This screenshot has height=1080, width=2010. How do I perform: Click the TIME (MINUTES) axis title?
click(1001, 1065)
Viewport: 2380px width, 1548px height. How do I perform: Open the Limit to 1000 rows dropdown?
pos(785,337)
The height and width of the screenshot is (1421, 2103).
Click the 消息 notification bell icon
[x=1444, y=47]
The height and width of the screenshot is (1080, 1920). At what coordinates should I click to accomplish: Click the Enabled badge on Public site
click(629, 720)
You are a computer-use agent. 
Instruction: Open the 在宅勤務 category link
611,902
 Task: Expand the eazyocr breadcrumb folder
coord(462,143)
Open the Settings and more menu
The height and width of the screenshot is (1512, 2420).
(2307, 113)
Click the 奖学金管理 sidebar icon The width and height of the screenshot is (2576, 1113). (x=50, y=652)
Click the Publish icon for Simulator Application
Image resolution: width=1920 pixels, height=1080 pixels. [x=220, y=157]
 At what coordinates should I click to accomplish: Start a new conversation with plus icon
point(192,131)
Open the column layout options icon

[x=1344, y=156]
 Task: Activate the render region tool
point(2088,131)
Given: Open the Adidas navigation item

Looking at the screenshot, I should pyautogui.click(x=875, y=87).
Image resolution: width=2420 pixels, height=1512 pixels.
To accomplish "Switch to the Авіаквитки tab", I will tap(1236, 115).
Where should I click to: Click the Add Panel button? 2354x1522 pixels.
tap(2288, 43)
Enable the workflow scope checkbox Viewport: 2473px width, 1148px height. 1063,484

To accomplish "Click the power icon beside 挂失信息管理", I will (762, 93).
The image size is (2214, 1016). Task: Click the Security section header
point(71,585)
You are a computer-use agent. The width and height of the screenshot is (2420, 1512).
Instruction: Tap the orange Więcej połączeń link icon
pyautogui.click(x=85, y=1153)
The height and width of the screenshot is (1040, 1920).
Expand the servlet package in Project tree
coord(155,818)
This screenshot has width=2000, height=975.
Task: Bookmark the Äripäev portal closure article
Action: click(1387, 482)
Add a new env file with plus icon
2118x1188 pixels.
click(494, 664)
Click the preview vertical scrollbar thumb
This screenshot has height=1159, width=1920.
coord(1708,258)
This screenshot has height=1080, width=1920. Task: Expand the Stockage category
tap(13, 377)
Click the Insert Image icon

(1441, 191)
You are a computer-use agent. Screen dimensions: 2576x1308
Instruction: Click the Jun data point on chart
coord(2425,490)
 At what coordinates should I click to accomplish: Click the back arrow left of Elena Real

──────

Exercise objective: Reproduce all the data exactly. Include every line.

Answer area:
This screenshot has height=1080, width=2010. How do I perform: Click the TIME (MINUTES) axis title?
click(1001, 1065)
Viewport: 2380px width, 1548px height. How do I perform: Open the Limit to 1000 rows dropdown?
pos(785,337)
The height and width of the screenshot is (1421, 2103).
Click the 消息 notification bell icon
[x=1444, y=47]
The height and width of the screenshot is (1080, 1920). At what coordinates should I click to accomplish: Click the Enabled badge on Public site
click(629, 720)
You are a computer-use agent. 
Instruction: Open the 在宅勤務 category link
611,902
 Task: Expand the eazyocr breadcrumb folder
coord(462,143)
Open the Settings and more menu
The height and width of the screenshot is (1512, 2420).
(2307, 113)
Click the 奖学金管理 sidebar icon The width and height of the screenshot is (2576, 1113). (x=50, y=652)
Click the Publish icon for Simulator Application
Image resolution: width=1920 pixels, height=1080 pixels. [x=220, y=157]
 At what coordinates should I click to accomplish: Start a new conversation with plus icon
point(192,131)
Open the column layout options icon

[x=1344, y=156]
 Task: Activate the render region tool
point(2088,131)
Given: Open the Adidas navigation item

Looking at the screenshot, I should pyautogui.click(x=875, y=87).
Image resolution: width=2420 pixels, height=1512 pixels.
To accomplish "Switch to the Авіаквитки tab", I will tap(1236, 115).
Where should I click to: Click the Add Panel button? 2354x1522 pixels.
tap(2288, 43)
Enable the workflow scope checkbox Viewport: 2473px width, 1148px height. 1063,484

To accomplish "Click the power icon beside 挂失信息管理", I will (762, 93).
The image size is (2214, 1016). Task: Click the Security section header
point(71,585)
You are a computer-use agent. The width and height of the screenshot is (2420, 1512).
Instruction: Tap the orange Więcej połączeń link icon
pyautogui.click(x=85, y=1153)
The height and width of the screenshot is (1040, 1920).
Expand the servlet package in Project tree
coord(155,818)
This screenshot has width=2000, height=975.
Task: Bookmark the Äripäev portal closure article
Action: click(1387, 482)
Add a new env file with plus icon
2118x1188 pixels.
click(494, 664)
Click the preview vertical scrollbar thumb
This screenshot has height=1159, width=1920.
coord(1708,258)
This screenshot has height=1080, width=1920. Task: Expand the Stockage category
tap(13, 377)
Click the Insert Image icon

(1441, 191)
You are a computer-use agent. Screen dimensions: 2576x1308
Instruction: Click the Jun data point on chart
coord(2425,490)
 At what coordinates should I click to accomplish: Click the back arrow left of Elena Real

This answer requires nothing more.